I continue looking into the implied theory of ghosts in Reginald Hill’s short story “There are No Ghosts in the Soviet Union”. After preliminaries (the pseudoscientific psychobabble, underlying metaphysics of persons), we’re knee-deep into Chislenko’s reasoning and the identification of ghosts with persons (and not for the first time).

6. There is an extra complication with the story’s theory of ghosts that I haven’t yet commented on. In the ghost sighting episode, there are two people who are not really there but seen by the witnesses: the “ghost”, i.e. the man who dies, and another man who murders him. What’s the status of that latter figure? Is he a ghost? But he hasn’t died in strange circumstances that trigger a recurrence. In fact, as the story later shows, he hasn’t died at all during narrative time. The witnesses later identify him as one of the people involved in the investigation. So by the Chislenko reasoning, that’s not a ghost. But obviously, nor is he a “currently” living person. Thus in the metaphysical universe of this story, not only are there sightings of people who don’t live any more, disembodied egos — there are also sightings of earlier versions of people who still live!

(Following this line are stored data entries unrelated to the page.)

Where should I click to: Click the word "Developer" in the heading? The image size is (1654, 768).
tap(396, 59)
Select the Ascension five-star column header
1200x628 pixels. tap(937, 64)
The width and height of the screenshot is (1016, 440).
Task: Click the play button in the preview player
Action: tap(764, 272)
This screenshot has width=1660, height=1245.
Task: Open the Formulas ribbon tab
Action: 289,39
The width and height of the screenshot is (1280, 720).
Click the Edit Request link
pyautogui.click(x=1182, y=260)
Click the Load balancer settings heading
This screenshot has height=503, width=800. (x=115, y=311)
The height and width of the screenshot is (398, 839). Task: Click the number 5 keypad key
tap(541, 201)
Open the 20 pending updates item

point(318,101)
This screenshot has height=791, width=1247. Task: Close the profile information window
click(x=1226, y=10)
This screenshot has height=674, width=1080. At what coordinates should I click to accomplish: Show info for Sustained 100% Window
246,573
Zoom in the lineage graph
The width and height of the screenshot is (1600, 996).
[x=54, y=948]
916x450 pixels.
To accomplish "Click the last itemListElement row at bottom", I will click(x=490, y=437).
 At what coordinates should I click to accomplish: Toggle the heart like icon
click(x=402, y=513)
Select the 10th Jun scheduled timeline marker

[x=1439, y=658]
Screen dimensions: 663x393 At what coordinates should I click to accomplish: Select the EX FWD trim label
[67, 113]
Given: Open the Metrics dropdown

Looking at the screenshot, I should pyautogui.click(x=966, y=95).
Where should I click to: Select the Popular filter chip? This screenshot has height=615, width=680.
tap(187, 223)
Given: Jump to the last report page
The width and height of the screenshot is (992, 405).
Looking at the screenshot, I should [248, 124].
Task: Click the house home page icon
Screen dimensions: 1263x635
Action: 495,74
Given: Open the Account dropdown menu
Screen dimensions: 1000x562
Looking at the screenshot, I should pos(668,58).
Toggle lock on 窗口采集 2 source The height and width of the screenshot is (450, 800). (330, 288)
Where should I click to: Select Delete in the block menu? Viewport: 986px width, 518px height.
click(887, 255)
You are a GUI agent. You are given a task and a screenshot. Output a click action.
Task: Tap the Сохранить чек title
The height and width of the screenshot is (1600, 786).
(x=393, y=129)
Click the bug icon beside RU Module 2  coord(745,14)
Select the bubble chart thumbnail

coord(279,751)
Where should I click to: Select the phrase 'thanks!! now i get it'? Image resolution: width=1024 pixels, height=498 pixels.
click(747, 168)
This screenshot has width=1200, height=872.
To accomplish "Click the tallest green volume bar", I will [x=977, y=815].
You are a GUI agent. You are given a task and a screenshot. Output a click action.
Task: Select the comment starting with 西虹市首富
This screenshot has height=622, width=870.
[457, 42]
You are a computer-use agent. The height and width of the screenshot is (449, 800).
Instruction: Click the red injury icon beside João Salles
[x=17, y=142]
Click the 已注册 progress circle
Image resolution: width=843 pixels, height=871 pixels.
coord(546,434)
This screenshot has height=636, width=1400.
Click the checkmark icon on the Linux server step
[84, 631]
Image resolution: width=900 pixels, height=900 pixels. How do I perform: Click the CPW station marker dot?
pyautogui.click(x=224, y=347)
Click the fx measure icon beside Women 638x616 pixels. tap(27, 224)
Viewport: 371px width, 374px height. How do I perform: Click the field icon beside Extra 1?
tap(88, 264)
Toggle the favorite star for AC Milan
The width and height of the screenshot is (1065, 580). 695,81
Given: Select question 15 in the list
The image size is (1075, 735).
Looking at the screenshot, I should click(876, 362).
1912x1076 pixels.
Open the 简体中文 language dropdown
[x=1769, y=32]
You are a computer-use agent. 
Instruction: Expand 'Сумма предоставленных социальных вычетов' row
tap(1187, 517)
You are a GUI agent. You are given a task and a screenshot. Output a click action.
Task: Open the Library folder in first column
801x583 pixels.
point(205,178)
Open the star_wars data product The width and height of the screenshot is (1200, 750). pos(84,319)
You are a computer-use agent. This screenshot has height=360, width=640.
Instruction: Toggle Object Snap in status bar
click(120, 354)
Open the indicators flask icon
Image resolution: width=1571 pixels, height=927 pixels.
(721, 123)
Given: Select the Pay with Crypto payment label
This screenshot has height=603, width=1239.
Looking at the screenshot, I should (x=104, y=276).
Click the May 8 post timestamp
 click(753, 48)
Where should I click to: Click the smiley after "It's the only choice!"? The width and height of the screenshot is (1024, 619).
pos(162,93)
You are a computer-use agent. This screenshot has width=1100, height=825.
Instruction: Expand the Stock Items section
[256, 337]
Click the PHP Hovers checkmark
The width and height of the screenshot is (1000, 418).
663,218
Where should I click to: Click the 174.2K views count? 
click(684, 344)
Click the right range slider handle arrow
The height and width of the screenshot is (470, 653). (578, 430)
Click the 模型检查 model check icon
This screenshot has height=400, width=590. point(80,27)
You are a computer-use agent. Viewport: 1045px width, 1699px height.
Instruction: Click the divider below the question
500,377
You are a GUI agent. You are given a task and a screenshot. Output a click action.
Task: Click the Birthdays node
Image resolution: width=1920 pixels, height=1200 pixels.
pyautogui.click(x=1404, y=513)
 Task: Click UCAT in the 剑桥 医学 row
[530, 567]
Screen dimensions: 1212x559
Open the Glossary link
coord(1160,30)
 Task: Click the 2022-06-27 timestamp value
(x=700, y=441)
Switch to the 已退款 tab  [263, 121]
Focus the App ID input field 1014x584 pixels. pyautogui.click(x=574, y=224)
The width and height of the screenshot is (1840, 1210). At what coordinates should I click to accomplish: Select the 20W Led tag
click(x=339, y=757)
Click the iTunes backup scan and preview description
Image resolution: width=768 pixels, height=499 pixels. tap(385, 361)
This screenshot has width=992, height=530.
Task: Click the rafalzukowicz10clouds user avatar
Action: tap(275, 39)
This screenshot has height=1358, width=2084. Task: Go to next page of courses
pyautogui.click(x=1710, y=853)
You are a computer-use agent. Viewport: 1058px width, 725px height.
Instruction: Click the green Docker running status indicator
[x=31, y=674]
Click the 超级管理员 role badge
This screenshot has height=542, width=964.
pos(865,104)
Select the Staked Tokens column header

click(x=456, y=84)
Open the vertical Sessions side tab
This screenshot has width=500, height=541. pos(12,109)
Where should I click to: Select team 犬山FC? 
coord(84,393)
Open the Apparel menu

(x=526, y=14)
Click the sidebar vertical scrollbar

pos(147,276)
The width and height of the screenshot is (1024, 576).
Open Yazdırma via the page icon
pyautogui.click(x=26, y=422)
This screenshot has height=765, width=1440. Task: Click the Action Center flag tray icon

Now this doesn’t contradict either of premises (1) or (2), of course: we could still assume that the ghost is a person who has died in the past under circumstances that trigger a recurrence. But now the picture begins to appear seriously incomplete: premises (1) and (2) seem collectively no longer necessary to qualify an episode as ghost sighting. (They weren’t collectively sufficient in the first place, either: not every past death would cause actual ghost sightings, only a subset plausibly would.) True, that only applies if we consider the second person a ghost as well. But if we don’t, then what’s the alternative? Then, in addition to persons and person-ghosts, we’d now have to deal with another, third, category: that of non-ghost non-persons.
Alternatively, we might refine premise (2), by making it weaker: a ghost now would not just be a person who died, but might be a person “somehow related” to another person’s death. But now we’re drifting into adding epicycles — this starts to look like a desperate move, making things extremely complicated without aiding understanding.
The problem with this situation, once more, arises because of the idea that a ghost is either a person, or at least in some sense a continuation of a person. (That is the first Chislenko premise, premise (1)). If one thinks of persons as not necessarily (only contingently) embodied, i.e. if one thinks that a person is something like the “bodiless essence” or “soul” of the people we usually see around us, one assumes that the person, qua ghost, is simply the same thing, just now having left their body. If one thinks of persons as necessarily embodied, a ghost can no longer be the person after the person has died, but could be something derivative and secondary (i.e., a person now disembodied, as in the speculative notion we have discussed earlier in Strawson — a notion that’s at least conceivable, although not likely empirically realistic).
But the second person the witnesses see in the ghost sighting episode in Hill’s story fits neither idea: it cannot simply be identified with the person, since that person is still around (now having aged significantly, but still inhabiting the same body). Even if one were willing (quite absurdly) to go as far as claiming that the “bodiless essence” of a person can be in two places at the same time (once, still inside that body, and secondly, appearing in the ghost sighting episode), this would not work here: the person has obviously no consciousness of appearing in that ghost sighting. But the relaxed version (“in some sense a continuation of a person”) wouldn’t apply either, since that presupposes that the person has died and that whatever secondary entity remains (the “continuation”) is now existing independently of the earlier body it inhabited. But that’s not the case: the embodied person is still there (and alive). So there is really no sense of “ghost” in which that second person that is sighted in the ghost sighting can be plausibly called a ghost.